3. A method for increasing the susceptibility of a cell to radiation, comprising introducing into the cell and/or contacting the cell with, a compound selected from:

- an antisense molecule, in particular an antisense RNA or antisense oligodeoxynucleotide, an RNAi molecule (siRNA or miRNA) or a precursor thereof or a ribozyme capable of binding under stringent hybridization conditions to a GPR27 gene or an mRNA gene product of the GPR27 genes

- a small molecule interfering with the biological activity of a gene product of a GPR27 gene,

- a (glyco)protein, a hormone or other biologically active compound capable of interacting with a GPR27 gene or with a gene product thereof, and

- an antibody that inhibits the activity of a gene product of the GPR27 gene.

4. A method according to claim 3, further comprising irradiating said cell with ionizing radiation.

5. A method according to claim 4, wherein said cell is irradiated with 1-6 Gy.

6. A method according to claim 5, wherein said cell is a prostate cell.

7. A method according to any one of claims 3-6, wherein said cell is a cancer cell.

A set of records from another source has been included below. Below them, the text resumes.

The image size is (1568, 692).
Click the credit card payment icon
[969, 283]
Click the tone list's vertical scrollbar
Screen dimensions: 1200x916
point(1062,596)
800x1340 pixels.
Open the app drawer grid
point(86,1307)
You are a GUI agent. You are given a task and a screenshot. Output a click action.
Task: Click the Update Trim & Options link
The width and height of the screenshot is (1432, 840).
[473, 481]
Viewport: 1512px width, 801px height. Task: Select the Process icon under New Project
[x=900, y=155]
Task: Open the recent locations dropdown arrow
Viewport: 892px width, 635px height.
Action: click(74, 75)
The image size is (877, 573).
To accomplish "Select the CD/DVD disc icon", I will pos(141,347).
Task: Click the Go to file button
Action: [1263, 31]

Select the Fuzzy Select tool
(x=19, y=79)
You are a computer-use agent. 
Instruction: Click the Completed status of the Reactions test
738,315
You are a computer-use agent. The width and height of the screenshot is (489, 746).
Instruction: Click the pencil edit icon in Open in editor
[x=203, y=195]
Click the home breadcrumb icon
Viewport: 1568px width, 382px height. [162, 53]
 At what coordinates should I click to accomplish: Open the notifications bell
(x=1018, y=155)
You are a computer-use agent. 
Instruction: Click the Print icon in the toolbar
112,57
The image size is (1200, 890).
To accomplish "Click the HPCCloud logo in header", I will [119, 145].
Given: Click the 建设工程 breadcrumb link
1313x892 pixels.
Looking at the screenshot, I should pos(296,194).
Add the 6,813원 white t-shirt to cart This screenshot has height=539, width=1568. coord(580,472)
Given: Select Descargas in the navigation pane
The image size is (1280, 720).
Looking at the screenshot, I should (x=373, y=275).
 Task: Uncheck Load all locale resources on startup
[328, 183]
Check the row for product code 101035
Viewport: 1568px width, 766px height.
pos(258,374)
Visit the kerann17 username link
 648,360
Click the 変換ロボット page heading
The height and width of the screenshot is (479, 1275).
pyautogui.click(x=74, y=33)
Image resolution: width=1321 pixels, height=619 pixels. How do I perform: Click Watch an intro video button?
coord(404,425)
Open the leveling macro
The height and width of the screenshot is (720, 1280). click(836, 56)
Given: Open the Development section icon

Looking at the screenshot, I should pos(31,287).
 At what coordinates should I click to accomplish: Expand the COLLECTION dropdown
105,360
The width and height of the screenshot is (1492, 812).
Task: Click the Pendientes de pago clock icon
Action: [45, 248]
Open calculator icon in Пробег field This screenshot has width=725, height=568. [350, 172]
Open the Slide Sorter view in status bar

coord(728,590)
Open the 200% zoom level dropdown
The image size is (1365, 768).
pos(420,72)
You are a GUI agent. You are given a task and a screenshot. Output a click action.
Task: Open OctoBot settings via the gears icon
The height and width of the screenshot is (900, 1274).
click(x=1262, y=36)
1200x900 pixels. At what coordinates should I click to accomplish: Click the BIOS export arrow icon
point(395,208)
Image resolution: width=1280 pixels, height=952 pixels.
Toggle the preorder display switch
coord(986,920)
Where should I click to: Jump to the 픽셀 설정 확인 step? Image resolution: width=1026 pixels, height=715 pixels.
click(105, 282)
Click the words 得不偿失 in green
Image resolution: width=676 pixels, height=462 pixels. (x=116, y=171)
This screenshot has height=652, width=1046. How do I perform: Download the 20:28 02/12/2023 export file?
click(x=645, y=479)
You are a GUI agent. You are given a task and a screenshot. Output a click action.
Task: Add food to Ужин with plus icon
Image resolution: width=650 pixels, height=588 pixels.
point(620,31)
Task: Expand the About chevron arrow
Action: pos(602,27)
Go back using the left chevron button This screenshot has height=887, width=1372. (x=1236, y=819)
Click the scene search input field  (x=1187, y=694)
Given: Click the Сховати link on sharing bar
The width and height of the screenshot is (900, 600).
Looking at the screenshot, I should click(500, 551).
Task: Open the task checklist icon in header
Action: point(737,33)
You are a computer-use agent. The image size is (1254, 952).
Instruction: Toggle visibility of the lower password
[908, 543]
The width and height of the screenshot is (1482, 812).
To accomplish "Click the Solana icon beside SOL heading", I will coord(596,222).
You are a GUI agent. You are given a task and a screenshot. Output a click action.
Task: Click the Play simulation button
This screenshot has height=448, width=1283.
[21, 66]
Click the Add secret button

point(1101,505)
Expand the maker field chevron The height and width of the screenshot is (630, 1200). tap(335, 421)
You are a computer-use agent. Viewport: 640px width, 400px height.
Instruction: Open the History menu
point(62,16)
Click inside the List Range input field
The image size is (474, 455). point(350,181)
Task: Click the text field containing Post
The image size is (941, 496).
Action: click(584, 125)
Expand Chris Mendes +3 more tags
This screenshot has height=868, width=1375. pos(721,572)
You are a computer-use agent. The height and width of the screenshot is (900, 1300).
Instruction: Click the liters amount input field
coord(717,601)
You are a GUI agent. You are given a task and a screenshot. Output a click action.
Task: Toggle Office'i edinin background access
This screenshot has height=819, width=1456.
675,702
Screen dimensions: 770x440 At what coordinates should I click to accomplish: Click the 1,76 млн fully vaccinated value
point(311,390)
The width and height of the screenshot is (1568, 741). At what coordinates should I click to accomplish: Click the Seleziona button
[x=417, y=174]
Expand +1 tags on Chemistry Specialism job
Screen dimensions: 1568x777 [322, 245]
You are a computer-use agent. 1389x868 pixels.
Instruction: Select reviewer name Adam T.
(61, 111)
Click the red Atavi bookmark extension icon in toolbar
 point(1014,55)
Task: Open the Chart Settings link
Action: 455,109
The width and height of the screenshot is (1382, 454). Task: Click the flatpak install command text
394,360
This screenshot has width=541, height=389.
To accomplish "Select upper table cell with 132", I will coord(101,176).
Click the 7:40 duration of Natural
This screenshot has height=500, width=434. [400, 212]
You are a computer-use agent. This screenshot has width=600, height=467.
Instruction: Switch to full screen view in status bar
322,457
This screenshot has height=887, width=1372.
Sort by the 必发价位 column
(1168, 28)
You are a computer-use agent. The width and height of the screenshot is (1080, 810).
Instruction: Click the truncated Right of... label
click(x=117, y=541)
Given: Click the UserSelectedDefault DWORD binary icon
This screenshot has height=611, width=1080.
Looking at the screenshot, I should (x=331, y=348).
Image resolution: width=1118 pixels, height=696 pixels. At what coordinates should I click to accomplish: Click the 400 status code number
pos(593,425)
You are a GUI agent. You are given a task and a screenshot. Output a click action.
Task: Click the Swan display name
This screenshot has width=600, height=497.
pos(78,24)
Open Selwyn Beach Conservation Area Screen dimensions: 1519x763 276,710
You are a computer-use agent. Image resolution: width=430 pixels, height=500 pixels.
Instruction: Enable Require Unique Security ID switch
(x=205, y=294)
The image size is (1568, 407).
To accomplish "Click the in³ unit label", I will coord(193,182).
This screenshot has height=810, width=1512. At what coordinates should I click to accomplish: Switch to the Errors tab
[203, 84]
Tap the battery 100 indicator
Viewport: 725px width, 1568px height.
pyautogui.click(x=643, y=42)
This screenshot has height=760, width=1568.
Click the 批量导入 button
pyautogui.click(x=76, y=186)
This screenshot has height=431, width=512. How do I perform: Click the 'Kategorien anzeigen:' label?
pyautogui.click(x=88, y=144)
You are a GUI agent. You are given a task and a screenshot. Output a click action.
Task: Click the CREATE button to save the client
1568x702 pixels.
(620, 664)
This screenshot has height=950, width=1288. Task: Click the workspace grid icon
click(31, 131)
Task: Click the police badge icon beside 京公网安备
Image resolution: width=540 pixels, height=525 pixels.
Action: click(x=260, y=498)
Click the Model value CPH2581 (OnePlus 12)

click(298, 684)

8. A compound selected from:

- an antisense molecule, in particular an antisense RNA or antisense oligodeoxynucleotide, an RNAi molecule (siRNA or miRNA) or a precursor thereof or a ribozyme capable of binding under stringent hybridization conditions to a GPR27 gene or an mRNA gene product of the gene - a small molecule interfering with the biological activity of a gene product of the GPR27 gene,

- a (glyco)protein, a hormone or other biologically active compound capable of interacting with the GPR27 gene or with a gene product thereof, and

- an antibody that inhibits the activity of a gene product of the GPR27 gene, for use in the treatment of an individual suffering from cancer.

9. A compound selected from:

- an antisense molecule, in particular an antisense RNA or antisense oligodeoxynucleotide, an RNAi molecule (siRNA or miRNA) or a precursor thereof or a ribozyme capable of binding under stringent hybridization conditions to a GPR27 gene or an mRNA gene product thereof

- a small molecule interfering with the biological activity of a gene product of the GPR27 gene,

- an antibody that inhibits the activity of a gene product of the GPR27 gene, for use in the treatment of an individual with ionizing radiation.

10. A compound according to claim 8 wherein said treatment further comprises irradiating said individual or part thereof with ionizing radiation.

11. A method for determining the radiation sensitivity of a cancer in an individual or predicting the efficacy of radiation therapy of a cancer in an individual, comprising detecting a GPR27 gene or gene product thereof in the blood and/or a cancer cell of said individual.